Early Childhood Education

An Early Childhood Course grew out of the enthusiastic initiative of Susan Haris. It was accredited for a number of years as a Certificate course. A variety of weekend and part time courses, including the Journey into the World of Little Children with Ebba Bodame and Susan Haris were also started for those interested in working with young children under five years of age. Today these courses are delivered in distance mode with residentials throughout the year.

Kindergarten Course

One more ‘first’ was the beginning in 1997 of the accredited full time Diploma Course in Rudolf Steiner Kingergarten Education directed by Dr Renate Long-Breipohl. This ‘Kinder’ course had a large component of practice teaching in Steiner Kindergartens all over Australia, assuring much needed experience.

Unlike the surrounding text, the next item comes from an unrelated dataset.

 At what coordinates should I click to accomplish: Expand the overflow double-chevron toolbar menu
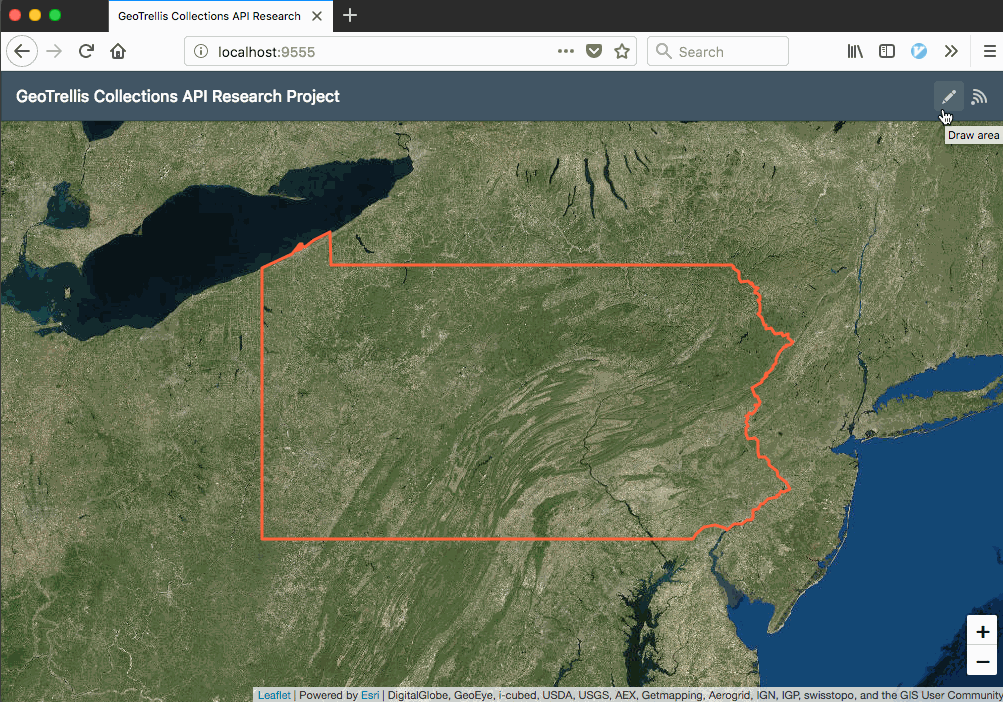coord(950,51)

The course has undergone a number of developments to reach today’s format. The Foundation Course in Rudolf Steiner Early Childhood Education is introductory and suitable for people wishing to work in kindergartens, pre schools, centre based child care, home based child care and play groups. It is a pre requisite for the Certificate Course in Rudolf Steiner Early Childhood Education, which extends the knowledge and abilities of participants to an advanced level.  Weekend intensives allow students from afar to attend.

Distance Education

The tyranny of distance in Australia has meant it is not always possible for those wishing to become a teacher, to attend a full time course in Sydney. Schools outside the major cities often had to find alternative ways to train teachers in the Steiner approach. A variety of intensive residential seminars meet this need but the ongoing distance education modules provided by the college meet a real need. Raphael College developed and delivered a number of distance modules but after struggling to gain accreditation and sustain the organisation, decided to hand over the intellectual property and responsibility for students to Parsifal College in 2009 Julie Lovett from Raphael, was employed by Parsifal as a coordinator and was able to help in the transition.

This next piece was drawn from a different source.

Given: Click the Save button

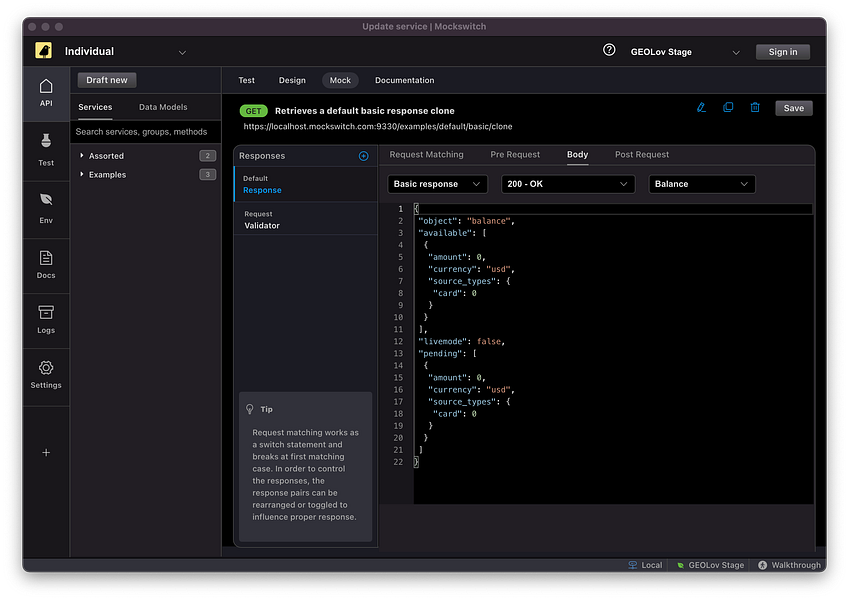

The modules have been rewritten and restructured and today, under the stewardship of Linda St Clair, there are over 60 students enrolled who are able to customise the course to their individual circumstances. The residential seminars, which are held at the Harmony Centre in Mittagong, are an essential part of the course and ensure study is enriched with artistic exercises and dialogue.

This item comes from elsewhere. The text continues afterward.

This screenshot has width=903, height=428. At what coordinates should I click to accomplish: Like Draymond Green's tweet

2012 saw another first as a residential high school teacher training seminar was held at Harmony in Mittagong. It was recognised that high school teachers need different ways to study the background to the Steiner curriculum than primary school teachers.

A Few Statistics

By 2001, the Orientation Course at Parsifal College had seen more than 200 part-time and over 350 full-time students enrolled. 275 had completed the first year in Anthroposophical Studies, 75 had continued and graduated in the Steiner Education course and 31 in the Early Childhood Education Course.

Many graduates are teaching in Steiner Schools and Kindergartens between the East and West coast of Australia as well as overseas. A number of students have furthered their studies in different anthroposophical fields such as eurythmy, healing and therapies, biodynamic agriculture and many enrich their lives through applying their insights to everyday life.

The Tree

During 96/97 some of the original founders, Ann and Erwin Berney, Anna Havas and Susan Haris, all septuagenarians, handed over their guardianship of Parsifal College to the next generation, trusting that the tree which they have tended for decades with so much loving care and hard work will be faithfully looked after. In Susan Haris’s words,

“This is a special tree – the tree of life uniting with the tree of knowledge. It will have to face many further challenges to meet the demands of the future. May it grow big and strong, bringing much healthy fruit through the joint effort of students, tutors and directors and with continuing blessing of the Spirit World and those who are guarding it from the other side of the threshold.”